The company withdrew its appeal against a judge's decision to keep administrator Patrick Juneau in the post.
BP earlier accused Juneau, who is managing claims of parties affected by the Deepwater Horizon disaster under a 2012 settlement with BP, of improperly awarding payouts, including to those who did not suffer any harm in the disaster.
The oil giant later revised its position after conducting a review of payout procedures. The company noted that its review found improvements in the procedure, including the addition of "scores" of fraud investigators.
"This marks the beginning of a new and more productive relationship between BP and the claims programme," BP America President John Mingé said in a statement.
"We appreciate the work that has been done to develop and implement improved processes to, among other things, detect and prevent the payment of fraudulent claims. We share with Mr Juneau and the claims facility the goal of compensating the people and businesses of the Gulf under the terms of the settlement agreement."
Responding to BP's move, Juneau said he was pleased with the decision, adding that he had "operated this programme ethically and with the utmost integrity".
"I am also pleased that BP has recognized the meaningful actions we have taken to detect and prevent fraud. It is now time for all to focus on the job we have: to review, process, and pay eligible claims in accordance with the settlement agreement," he said.

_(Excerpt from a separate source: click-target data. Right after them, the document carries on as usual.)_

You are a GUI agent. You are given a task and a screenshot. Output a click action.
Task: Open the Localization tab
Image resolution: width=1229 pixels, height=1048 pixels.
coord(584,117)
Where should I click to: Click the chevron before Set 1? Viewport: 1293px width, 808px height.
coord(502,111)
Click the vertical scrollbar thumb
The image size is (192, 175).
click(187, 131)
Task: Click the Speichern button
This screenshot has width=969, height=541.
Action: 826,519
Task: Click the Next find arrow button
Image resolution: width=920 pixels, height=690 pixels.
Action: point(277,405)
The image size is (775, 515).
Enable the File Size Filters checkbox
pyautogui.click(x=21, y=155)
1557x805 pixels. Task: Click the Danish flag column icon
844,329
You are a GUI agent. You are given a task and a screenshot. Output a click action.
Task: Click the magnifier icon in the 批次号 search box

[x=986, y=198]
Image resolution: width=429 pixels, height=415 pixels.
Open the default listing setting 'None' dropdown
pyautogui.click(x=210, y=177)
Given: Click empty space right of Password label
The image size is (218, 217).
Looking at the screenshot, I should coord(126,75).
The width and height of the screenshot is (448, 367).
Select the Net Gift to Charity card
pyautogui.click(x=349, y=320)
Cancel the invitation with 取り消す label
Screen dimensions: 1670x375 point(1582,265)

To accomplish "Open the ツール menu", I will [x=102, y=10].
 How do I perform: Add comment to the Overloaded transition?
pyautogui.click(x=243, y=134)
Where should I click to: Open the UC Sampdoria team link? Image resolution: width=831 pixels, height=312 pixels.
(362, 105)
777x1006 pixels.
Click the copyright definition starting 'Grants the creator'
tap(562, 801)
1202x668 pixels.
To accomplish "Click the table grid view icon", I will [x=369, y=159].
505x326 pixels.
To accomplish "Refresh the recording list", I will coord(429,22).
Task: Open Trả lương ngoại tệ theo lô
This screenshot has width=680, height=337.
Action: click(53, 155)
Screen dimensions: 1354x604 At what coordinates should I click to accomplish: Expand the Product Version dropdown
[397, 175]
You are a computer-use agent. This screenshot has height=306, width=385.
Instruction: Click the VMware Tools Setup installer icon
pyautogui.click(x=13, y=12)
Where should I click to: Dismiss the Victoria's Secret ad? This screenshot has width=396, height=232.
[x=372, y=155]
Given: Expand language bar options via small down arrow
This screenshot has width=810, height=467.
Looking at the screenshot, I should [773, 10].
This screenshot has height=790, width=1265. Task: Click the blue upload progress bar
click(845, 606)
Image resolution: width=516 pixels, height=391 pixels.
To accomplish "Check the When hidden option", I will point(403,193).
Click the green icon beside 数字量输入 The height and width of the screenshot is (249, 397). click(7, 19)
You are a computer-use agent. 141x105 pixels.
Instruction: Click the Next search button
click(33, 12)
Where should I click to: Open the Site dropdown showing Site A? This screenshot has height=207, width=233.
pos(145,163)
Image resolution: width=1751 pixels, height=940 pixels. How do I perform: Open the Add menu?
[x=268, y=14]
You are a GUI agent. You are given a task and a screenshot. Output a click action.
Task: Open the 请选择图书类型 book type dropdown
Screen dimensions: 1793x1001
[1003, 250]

Juneau has so far paid 55,000 claimants more than $4.8bn (£3.2bn, €4.4bn) as part of the settlement programme.
Total costs for BP in compensation to businesses and individuals are now estimated at more than $9.9bn, compared to the original estimate of $7.8bn.
US District Judge Carl Barbier had earlier reduced the company's spillage liability to three million barrels, 24% less than the claims by federal prosecutors, cutting the expected civil penalty by $4bn.
The company will have to pay $13.7bn or $4,300 per barrel of spilled oil in civil fines.